Every word of the data must be reproduced in your reply exactly.

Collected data
=====
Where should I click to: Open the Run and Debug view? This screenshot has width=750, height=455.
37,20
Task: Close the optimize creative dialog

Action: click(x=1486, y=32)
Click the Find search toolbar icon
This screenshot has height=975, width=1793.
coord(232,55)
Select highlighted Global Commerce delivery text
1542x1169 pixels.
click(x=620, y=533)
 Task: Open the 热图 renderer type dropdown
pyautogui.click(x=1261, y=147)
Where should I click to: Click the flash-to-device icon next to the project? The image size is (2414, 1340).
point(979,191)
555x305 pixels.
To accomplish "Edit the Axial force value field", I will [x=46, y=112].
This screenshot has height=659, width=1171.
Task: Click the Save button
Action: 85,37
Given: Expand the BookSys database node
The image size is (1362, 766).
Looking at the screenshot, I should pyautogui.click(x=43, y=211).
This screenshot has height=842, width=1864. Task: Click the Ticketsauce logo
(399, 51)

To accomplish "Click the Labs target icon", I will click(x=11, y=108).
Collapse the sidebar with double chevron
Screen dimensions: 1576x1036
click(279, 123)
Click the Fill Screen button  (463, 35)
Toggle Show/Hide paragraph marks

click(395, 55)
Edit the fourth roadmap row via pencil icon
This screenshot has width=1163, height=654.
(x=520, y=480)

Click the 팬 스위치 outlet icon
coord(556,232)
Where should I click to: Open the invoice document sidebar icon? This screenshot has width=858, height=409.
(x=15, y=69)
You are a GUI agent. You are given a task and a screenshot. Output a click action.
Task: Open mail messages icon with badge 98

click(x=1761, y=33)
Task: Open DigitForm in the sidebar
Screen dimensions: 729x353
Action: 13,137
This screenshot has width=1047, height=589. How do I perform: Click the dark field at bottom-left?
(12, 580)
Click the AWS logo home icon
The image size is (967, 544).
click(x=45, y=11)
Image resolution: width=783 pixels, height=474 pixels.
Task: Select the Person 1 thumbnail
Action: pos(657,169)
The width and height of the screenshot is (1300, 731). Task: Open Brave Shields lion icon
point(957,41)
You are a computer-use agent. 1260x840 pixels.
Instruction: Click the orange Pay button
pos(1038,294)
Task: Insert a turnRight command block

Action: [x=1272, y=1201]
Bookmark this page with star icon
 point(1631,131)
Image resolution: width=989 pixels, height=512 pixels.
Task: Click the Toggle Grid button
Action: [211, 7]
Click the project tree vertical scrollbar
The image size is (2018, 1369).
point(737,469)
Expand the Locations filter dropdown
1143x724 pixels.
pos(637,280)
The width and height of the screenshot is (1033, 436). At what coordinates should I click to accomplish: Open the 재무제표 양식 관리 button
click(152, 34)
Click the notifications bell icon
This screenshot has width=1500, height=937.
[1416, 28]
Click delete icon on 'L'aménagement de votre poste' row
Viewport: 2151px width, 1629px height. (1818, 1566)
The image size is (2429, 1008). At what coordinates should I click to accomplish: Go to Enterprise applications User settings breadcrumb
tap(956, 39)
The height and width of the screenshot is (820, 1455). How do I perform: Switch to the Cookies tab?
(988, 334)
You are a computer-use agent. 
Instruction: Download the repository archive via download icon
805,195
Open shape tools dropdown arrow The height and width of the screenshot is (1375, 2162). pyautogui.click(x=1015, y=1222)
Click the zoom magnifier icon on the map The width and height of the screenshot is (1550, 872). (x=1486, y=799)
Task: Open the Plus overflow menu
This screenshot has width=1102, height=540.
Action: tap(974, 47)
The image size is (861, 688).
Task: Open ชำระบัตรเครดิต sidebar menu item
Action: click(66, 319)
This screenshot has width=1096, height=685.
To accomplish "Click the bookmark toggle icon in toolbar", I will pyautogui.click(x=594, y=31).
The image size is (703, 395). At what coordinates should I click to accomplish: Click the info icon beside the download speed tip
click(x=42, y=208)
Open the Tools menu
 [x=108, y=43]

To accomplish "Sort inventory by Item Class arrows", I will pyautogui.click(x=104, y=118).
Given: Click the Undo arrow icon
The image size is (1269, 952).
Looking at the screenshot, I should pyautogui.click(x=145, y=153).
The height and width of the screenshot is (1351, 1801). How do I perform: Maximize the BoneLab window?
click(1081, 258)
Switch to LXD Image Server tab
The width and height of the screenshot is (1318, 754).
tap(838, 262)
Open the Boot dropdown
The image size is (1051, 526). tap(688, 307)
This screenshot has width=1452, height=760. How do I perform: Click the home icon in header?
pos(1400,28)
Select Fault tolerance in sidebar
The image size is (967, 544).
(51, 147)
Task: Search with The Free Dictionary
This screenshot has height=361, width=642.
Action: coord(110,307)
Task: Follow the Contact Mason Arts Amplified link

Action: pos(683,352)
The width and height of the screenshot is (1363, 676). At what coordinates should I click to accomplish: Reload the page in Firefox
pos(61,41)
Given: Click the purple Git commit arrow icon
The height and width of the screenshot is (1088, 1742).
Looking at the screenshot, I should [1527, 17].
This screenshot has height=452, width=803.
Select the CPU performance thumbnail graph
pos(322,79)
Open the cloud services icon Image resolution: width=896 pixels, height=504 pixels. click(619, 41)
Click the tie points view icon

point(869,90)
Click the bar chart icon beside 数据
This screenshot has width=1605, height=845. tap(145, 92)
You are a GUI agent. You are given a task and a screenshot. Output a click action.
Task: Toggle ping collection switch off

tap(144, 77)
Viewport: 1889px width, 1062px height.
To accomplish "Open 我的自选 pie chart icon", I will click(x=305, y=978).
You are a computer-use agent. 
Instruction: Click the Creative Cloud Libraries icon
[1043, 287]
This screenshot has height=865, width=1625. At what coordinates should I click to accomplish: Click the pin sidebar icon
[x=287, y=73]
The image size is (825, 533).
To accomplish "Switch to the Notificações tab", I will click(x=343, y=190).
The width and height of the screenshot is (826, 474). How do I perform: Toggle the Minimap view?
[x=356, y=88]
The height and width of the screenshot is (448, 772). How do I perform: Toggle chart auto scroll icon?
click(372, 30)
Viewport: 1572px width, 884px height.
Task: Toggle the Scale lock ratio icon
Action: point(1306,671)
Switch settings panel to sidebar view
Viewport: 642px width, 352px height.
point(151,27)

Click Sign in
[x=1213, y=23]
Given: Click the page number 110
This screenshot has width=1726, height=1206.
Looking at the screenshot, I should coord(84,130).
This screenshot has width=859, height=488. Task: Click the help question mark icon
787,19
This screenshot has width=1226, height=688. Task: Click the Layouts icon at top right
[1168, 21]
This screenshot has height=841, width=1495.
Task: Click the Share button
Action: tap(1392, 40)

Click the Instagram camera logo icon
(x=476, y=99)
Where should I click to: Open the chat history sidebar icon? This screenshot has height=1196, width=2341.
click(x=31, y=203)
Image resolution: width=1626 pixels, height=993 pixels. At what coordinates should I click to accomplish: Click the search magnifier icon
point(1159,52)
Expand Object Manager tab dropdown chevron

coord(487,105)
=====
Task output:
Where should I click to: Open the Run and Debug view? This screenshot has width=750, height=455.
37,20
Task: Close the optimize creative dialog

Action: click(x=1486, y=32)
Click the Find search toolbar icon
This screenshot has height=975, width=1793.
coord(232,55)
Select highlighted Global Commerce delivery text
1542x1169 pixels.
click(x=620, y=533)
 Task: Open the 热图 renderer type dropdown
pyautogui.click(x=1261, y=147)
Where should I click to: Click the flash-to-device icon next to the project? The image size is (2414, 1340).
point(979,191)
555x305 pixels.
To accomplish "Edit the Axial force value field", I will [x=46, y=112].
This screenshot has height=659, width=1171.
Task: Click the Save button
Action: 85,37
Given: Expand the BookSys database node
The image size is (1362, 766).
Looking at the screenshot, I should pyautogui.click(x=43, y=211).
This screenshot has height=842, width=1864. Task: Click the Ticketsauce logo
(399, 51)

To accomplish "Click the Labs target icon", I will click(x=11, y=108).
Collapse the sidebar with double chevron
Screen dimensions: 1576x1036
click(279, 123)
Click the Fill Screen button  (463, 35)
Toggle Show/Hide paragraph marks

click(395, 55)
Edit the fourth roadmap row via pencil icon
This screenshot has width=1163, height=654.
(x=520, y=480)

Click the 팬 스위치 outlet icon
coord(556,232)
Where should I click to: Open the invoice document sidebar icon? This screenshot has width=858, height=409.
(x=15, y=69)
You are a GUI agent. You are given a task and a screenshot. Output a click action.
Task: Open mail messages icon with badge 98

click(x=1761, y=33)
Task: Open DigitForm in the sidebar
Screen dimensions: 729x353
Action: 13,137
This screenshot has width=1047, height=589. How do I perform: Click the dark field at bottom-left?
(12, 580)
Click the AWS logo home icon
The image size is (967, 544).
click(x=45, y=11)
Image resolution: width=783 pixels, height=474 pixels.
Task: Select the Person 1 thumbnail
Action: pos(657,169)
The width and height of the screenshot is (1300, 731). Task: Open Brave Shields lion icon
point(957,41)
You are a computer-use agent. 1260x840 pixels.
Instruction: Click the orange Pay button
pos(1038,294)
Task: Insert a turnRight command block

Action: [x=1272, y=1201]
Bookmark this page with star icon
 point(1631,131)
Image resolution: width=989 pixels, height=512 pixels.
Task: Click the Toggle Grid button
Action: [211, 7]
Click the project tree vertical scrollbar
The image size is (2018, 1369).
point(737,469)
Expand the Locations filter dropdown
1143x724 pixels.
pos(637,280)
The width and height of the screenshot is (1033, 436). At what coordinates should I click to accomplish: Open the 재무제표 양식 관리 button
click(152, 34)
Click the notifications bell icon
This screenshot has width=1500, height=937.
[1416, 28]
Click delete icon on 'L'aménagement de votre poste' row
Viewport: 2151px width, 1629px height. (1818, 1566)
The image size is (2429, 1008). At what coordinates should I click to accomplish: Go to Enterprise applications User settings breadcrumb
tap(956, 39)
The height and width of the screenshot is (820, 1455). How do I perform: Switch to the Cookies tab?
(988, 334)
You are a computer-use agent. 
Instruction: Download the repository archive via download icon
805,195
Open shape tools dropdown arrow The height and width of the screenshot is (1375, 2162). pyautogui.click(x=1015, y=1222)
Click the zoom magnifier icon on the map The width and height of the screenshot is (1550, 872). (x=1486, y=799)
Task: Open the Plus overflow menu
This screenshot has width=1102, height=540.
Action: tap(974, 47)
The image size is (861, 688).
Task: Open ชำระบัตรเครดิต sidebar menu item
Action: click(66, 319)
This screenshot has width=1096, height=685.
To accomplish "Click the bookmark toggle icon in toolbar", I will pyautogui.click(x=594, y=31).
The image size is (703, 395). At what coordinates should I click to accomplish: Click the info icon beside the download speed tip
click(x=42, y=208)
Open the Tools menu
 [x=108, y=43]

To accomplish "Sort inventory by Item Class arrows", I will pyautogui.click(x=104, y=118).
Given: Click the Undo arrow icon
The image size is (1269, 952).
Looking at the screenshot, I should pyautogui.click(x=145, y=153).
The height and width of the screenshot is (1351, 1801). How do I perform: Maximize the BoneLab window?
click(1081, 258)
Switch to LXD Image Server tab
The width and height of the screenshot is (1318, 754).
tap(838, 262)
Open the Boot dropdown
The image size is (1051, 526). tap(688, 307)
This screenshot has width=1452, height=760. How do I perform: Click the home icon in header?
pos(1400,28)
Select Fault tolerance in sidebar
The image size is (967, 544).
(51, 147)
Task: Search with The Free Dictionary
This screenshot has height=361, width=642.
Action: coord(110,307)
Task: Follow the Contact Mason Arts Amplified link

Action: pos(683,352)
The width and height of the screenshot is (1363, 676). At what coordinates should I click to accomplish: Reload the page in Firefox
pos(61,41)
Given: Click the purple Git commit arrow icon
The height and width of the screenshot is (1088, 1742).
Looking at the screenshot, I should [1527, 17].
This screenshot has height=452, width=803.
Select the CPU performance thumbnail graph
pos(322,79)
Open the cloud services icon Image resolution: width=896 pixels, height=504 pixels. click(619, 41)
Click the tie points view icon

point(869,90)
Click the bar chart icon beside 数据
This screenshot has width=1605, height=845. tap(145, 92)
You are a GUI agent. You are given a task and a screenshot. Output a click action.
Task: Toggle ping collection switch off

tap(144, 77)
Viewport: 1889px width, 1062px height.
To accomplish "Open 我的自选 pie chart icon", I will click(x=305, y=978).
You are a computer-use agent. 
Instruction: Click the Creative Cloud Libraries icon
[1043, 287]
This screenshot has height=865, width=1625. At what coordinates should I click to accomplish: Click the pin sidebar icon
[x=287, y=73]
The image size is (825, 533).
To accomplish "Switch to the Notificações tab", I will click(x=343, y=190).
The width and height of the screenshot is (826, 474). How do I perform: Toggle the Minimap view?
[x=356, y=88]
The height and width of the screenshot is (448, 772). How do I perform: Toggle chart auto scroll icon?
click(372, 30)
Viewport: 1572px width, 884px height.
Task: Toggle the Scale lock ratio icon
Action: point(1306,671)
Switch settings panel to sidebar view
Viewport: 642px width, 352px height.
point(151,27)

Click Sign in
[x=1213, y=23]
Given: Click the page number 110
This screenshot has width=1726, height=1206.
Looking at the screenshot, I should coord(84,130).
This screenshot has width=859, height=488. Task: Click the help question mark icon
787,19
This screenshot has width=1226, height=688. Task: Click the Layouts icon at top right
[1168, 21]
This screenshot has height=841, width=1495.
Task: Click the Share button
Action: tap(1392, 40)

Click the Instagram camera logo icon
(x=476, y=99)
Where should I click to: Open the chat history sidebar icon? This screenshot has height=1196, width=2341.
click(x=31, y=203)
Image resolution: width=1626 pixels, height=993 pixels. At what coordinates should I click to accomplish: Click the search magnifier icon
point(1159,52)
Expand Object Manager tab dropdown chevron

coord(487,105)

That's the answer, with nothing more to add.